In December 1974, the last cases of smallpox in its deadliest form were confined to a Bangladesh slum. Public health workers were preparing the scourge’s coup de grâce, but were horrified when government bulldozers arrived, scattering 50,000 people across the countryside.
The ill-timed demolition of the slum spread the disease throughout the country, sparking outbreaks in several locations and extending the suffering and death from smallpox for another 10 months. The chapter illustrates the difficulty of ridding the world of a human disease, even one down to its last few cases, and how important it is that eradication efforts include whole societies.
A group of scientists, government officials, nonprofit leaders, malaria-control program directors, and others gathered at Harvard Business School last week sought to draw lessons from past eradication efforts as they embarked on a weeklong leadership program focused on eradicating another age-old scourge: malaria.
Though the program’s 56 participants have been involved in different aspects of the fight against malaria for years, Dyann Wirth, the Richard Pearson Strong Professor of Infectious Disease, chair of the Harvard T.H. Chan School of Public Health’s Department of Immunology and Infectious Diseases, and director of the Harvard Malaria Initiative, said that shifting officials’ focus from control and treatment of the disease to eradication requires shifting strategies as well.
“We want to give them the overview of the problem of malaria, all the way from the genes to the globe,” Wirth said. “Many of them work [on malaria]… and although most in the room probably have had this material at one point, they haven’t thought about it in this lens of elimination/eradication, which is quite different from treating symptomatic cases or preventing symptomatic cases.”
Smallpox stands as the only human disease successfully stamped out, so the intensive leadership program kicked off with a talk by Myron Levine, a University of Maryland professor who was a World Health Organization (WHO) consultant in Bangladesh during the final days battling smallpox’s most virulent strain, variola major. It would take another two years to eradicate a less deadly strain, variola minor, though there were laboratory-related cases in 1978.
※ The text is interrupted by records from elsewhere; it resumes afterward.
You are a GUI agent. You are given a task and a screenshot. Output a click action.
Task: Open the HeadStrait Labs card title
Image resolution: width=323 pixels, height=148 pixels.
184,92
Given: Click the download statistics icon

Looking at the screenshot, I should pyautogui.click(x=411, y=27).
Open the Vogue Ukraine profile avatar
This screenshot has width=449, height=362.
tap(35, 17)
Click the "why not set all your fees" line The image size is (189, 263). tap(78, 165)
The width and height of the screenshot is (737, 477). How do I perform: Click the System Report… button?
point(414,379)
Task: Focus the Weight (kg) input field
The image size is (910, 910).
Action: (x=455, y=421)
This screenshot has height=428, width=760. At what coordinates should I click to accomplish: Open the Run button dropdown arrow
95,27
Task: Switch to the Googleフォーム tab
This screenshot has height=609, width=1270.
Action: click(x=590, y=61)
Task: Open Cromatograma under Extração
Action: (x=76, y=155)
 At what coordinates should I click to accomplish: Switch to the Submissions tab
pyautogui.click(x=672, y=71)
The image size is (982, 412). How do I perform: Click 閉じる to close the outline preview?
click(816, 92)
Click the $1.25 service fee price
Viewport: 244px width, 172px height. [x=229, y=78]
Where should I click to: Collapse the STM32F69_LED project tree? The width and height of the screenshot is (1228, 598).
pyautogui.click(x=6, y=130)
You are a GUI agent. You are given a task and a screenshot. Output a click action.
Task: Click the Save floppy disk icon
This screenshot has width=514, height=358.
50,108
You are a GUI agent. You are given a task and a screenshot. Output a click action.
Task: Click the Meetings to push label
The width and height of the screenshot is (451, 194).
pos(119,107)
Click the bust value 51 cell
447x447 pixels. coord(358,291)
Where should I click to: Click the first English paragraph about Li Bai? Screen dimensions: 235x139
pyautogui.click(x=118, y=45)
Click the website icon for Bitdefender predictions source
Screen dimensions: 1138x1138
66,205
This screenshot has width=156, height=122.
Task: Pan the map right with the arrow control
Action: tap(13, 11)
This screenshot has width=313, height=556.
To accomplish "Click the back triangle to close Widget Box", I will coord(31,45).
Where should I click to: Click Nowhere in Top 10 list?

Global anti-malaria efforts have made significant progress, Wirth said, with cases down 30 percent and deaths down 50 percent over the last 15 years. Even with that decline, however, malaria is far from on the ropes. In 2013 alone, there were an estimated 198,000,000 cases and 584,000 deaths, according to the WHO.
The leadership development program, called “Science of Eradication: Malaria 2015,” provided a broad overview, including the disease’s basic biology, challenges facing vaccine development, social determinants of transmission, economic advantages to eradication, the importance of communication, and ways to integrate eradication into existing control efforts.